◆ WHAT YOU HAVE TO DO ◆
The line containing "95 (1167, 465)" marks where to begin; quote it and every line after it through the end of the data, exactly as written.
BEGIN DATA SHOWN
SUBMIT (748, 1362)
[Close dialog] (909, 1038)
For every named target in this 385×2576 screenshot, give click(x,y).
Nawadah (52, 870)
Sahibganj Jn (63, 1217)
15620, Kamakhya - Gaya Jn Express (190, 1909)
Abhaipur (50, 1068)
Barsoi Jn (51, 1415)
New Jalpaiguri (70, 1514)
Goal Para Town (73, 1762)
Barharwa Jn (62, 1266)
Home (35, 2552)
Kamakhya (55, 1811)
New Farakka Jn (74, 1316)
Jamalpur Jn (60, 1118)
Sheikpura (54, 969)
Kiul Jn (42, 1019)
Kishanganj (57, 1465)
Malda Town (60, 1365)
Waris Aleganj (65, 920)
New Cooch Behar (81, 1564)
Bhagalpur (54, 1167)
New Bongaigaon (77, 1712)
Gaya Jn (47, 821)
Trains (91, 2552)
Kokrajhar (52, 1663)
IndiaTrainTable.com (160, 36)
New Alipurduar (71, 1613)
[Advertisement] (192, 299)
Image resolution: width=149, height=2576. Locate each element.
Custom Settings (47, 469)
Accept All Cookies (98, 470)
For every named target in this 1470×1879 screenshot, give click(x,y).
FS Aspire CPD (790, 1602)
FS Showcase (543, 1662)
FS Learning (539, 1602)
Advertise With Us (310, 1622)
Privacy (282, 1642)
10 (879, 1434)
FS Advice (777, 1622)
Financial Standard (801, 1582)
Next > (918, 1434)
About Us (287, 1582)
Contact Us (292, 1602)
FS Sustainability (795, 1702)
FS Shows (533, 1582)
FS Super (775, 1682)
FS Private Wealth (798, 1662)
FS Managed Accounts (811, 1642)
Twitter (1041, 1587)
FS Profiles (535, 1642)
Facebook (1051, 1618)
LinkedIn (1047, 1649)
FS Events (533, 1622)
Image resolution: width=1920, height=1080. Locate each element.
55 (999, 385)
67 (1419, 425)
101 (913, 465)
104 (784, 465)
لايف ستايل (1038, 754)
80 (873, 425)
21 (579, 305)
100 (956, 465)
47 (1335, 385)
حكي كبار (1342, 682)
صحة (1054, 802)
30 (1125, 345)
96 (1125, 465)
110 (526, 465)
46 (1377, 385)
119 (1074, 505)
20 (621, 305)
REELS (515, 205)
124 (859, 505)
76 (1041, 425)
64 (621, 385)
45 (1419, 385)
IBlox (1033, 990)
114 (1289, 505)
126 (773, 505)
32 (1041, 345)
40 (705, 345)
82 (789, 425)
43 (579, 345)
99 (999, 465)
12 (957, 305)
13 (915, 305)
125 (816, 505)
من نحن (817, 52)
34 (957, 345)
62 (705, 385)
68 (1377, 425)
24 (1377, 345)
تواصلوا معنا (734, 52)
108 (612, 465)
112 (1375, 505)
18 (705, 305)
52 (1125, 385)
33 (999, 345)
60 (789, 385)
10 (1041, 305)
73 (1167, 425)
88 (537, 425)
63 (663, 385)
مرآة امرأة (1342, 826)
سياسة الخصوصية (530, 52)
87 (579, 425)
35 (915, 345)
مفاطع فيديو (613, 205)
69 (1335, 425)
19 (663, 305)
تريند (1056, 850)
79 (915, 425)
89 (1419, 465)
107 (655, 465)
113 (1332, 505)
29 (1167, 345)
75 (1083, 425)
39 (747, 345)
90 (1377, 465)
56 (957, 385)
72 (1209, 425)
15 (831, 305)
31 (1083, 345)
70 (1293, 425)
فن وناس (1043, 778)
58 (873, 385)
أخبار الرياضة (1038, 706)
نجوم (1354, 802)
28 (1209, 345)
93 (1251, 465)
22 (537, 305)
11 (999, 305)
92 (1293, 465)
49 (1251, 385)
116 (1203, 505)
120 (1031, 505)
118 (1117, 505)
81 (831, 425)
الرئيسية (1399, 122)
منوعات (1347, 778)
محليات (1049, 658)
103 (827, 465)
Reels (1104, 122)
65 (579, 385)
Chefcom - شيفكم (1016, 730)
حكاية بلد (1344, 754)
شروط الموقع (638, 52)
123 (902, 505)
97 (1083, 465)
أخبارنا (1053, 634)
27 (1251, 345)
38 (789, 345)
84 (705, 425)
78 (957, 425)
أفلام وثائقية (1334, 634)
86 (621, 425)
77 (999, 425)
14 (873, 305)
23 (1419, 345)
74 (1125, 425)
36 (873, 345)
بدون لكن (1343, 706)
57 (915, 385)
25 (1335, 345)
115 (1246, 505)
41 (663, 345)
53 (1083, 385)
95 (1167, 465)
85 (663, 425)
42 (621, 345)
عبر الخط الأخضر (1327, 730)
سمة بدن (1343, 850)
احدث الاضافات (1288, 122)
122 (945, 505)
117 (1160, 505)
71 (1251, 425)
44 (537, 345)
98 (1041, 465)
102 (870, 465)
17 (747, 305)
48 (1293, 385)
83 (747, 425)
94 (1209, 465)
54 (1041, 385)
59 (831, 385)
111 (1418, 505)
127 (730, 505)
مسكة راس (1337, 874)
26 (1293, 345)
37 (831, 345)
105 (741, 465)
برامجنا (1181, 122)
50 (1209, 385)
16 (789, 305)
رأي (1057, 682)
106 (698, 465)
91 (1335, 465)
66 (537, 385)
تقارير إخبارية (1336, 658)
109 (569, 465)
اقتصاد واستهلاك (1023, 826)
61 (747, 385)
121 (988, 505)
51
END DATA SHOWN
◆ FINISHED EXERCISE ◆
95 (1167, 465)
85 (663, 425)
42 (621, 345)
عبر الخط الأخضر (1327, 730)
سمة بدن (1343, 850)
احدث الاضافات (1288, 122)
122 (945, 505)
117 (1160, 505)
71 (1251, 425)
44 (537, 345)
98 (1041, 465)
102 (870, 465)
17 (747, 305)
48 (1293, 385)
83 (747, 425)
94 (1209, 465)
54 (1041, 385)
59 (831, 385)
111 (1418, 505)
127 (730, 505)
مسكة راس (1337, 874)
26 (1293, 345)
37 (831, 345)
105 (741, 465)
برامجنا (1181, 122)
50 (1209, 385)
16 (789, 305)
رأي (1057, 682)
106 (698, 465)
91 (1335, 465)
66 (537, 385)
تقارير إخبارية (1336, 658)
109 (569, 465)
اقتصاد واستهلاك (1023, 826)
61 (747, 385)
121 (988, 505)
51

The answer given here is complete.